The hexane extract was found to have the lowest effects on GLUT4 translocation, and only 16% increase of GLUT4 translocation was obtained at 32 μg/ml and 63 μg/ml G. tournefortii hexane extracts in the absence of insulin. A similar effect was appreciated in the presence of insulin (Figure 7). Methanol extract (63 μg/ml) increased GLUT4 translocation to the PM by about 1.5 and 2 times in the absence and presence of insulin, respectively (Figure 8).

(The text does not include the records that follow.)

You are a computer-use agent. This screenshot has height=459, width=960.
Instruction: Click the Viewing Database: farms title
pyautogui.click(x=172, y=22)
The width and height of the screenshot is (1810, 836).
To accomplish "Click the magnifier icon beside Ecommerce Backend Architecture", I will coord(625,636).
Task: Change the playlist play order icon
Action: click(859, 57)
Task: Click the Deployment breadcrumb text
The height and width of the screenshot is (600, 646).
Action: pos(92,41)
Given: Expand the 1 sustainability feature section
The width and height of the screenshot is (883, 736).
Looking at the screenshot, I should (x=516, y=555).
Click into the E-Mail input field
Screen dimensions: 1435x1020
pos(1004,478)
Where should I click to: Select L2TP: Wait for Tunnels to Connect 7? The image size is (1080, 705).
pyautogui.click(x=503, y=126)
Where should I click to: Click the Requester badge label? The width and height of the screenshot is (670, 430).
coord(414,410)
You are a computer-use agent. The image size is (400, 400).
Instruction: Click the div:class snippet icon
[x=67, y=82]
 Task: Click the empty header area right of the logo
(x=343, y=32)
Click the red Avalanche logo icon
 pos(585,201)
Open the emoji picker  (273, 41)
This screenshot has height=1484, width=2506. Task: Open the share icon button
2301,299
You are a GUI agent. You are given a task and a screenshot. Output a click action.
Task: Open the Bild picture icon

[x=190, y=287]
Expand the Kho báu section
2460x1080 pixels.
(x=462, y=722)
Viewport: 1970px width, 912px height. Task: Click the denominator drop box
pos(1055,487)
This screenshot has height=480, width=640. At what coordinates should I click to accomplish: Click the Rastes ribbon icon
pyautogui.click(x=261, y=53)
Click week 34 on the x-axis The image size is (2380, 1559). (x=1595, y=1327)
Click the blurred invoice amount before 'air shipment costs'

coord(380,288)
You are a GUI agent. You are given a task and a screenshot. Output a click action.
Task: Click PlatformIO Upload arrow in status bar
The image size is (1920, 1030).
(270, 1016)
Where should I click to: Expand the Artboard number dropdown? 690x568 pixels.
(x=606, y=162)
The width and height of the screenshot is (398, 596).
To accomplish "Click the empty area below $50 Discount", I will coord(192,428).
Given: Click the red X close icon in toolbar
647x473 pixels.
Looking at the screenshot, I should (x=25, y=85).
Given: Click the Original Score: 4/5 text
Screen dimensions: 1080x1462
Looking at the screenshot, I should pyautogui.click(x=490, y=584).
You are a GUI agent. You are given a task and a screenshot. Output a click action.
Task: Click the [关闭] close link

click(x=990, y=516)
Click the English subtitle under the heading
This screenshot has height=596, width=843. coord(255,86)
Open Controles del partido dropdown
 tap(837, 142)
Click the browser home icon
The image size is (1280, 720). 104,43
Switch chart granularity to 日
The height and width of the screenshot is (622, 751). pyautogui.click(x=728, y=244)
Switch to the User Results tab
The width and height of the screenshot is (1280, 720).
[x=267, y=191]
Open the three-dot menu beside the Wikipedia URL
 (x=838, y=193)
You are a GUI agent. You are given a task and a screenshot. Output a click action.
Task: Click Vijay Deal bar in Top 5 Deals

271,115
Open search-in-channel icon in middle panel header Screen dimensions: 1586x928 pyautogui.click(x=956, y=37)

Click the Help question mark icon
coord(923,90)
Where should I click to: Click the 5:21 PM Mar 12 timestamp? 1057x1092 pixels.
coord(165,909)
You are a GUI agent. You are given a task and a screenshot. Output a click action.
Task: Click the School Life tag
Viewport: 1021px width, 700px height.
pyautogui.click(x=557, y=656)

One of the detected compounds in G. tournefortii was palmitic acid. Intestinally, palmitic acid was recently reported by our group to be found in three deferent Ocimum basilicum L. extracts (methanol, hexane and dichloromethane). Ocimum basilicum was reported as antidiabetic herb and palmitic acid was suggested to take an essential role in the plant extracts antidiabetic activity [10]. Concomitant with our previous reported results, palmitic acid was detected only in the MeOH extract of G. tournefortii, that enhanced GLUT4 translocation much more than the hexane extract.

4. Conclusion

The extent of increase in insulin-stimulated GLUT4 translocation was additive to that of basal GLUT4 translocation in G. tournefortii-exposed cells, suggesting a possible synergistic effect between G. tournefortii active ingredients and insulin. Alternately, G. tournefortii active ingredients might activate GLUT4 translocation in noninsulin dependent pathway, such as AMPK pathway. It is possible then that G. tournefortii active ingredients might possess “insulin-like” or “insulin-sensitizing” activity/compounds. It is essential to dissect G. tournefortii active compounds in order to identify its cellular molecular target and point out its specific antidiabetic mechanism and cellular pathway(s).

Acknowledgments

The authors would like to acknowledge Al-Qasemi and AAUJ Research Foundations and CA15129 COST Action for providing their financial support. Sleman Kadan highly appreciates the “Ministry of Science Technology and Space” for the scholarship.

Disclosure

The abstract was presented in the 9th World Congress on Pharmacology in Paris, France (Sep. 5, 2017).

Conflicts of Interest

The authors declare no conflicts of interest. The mentioned received funding did not lead to any conflicts of interest regarding the publication of this manuscript.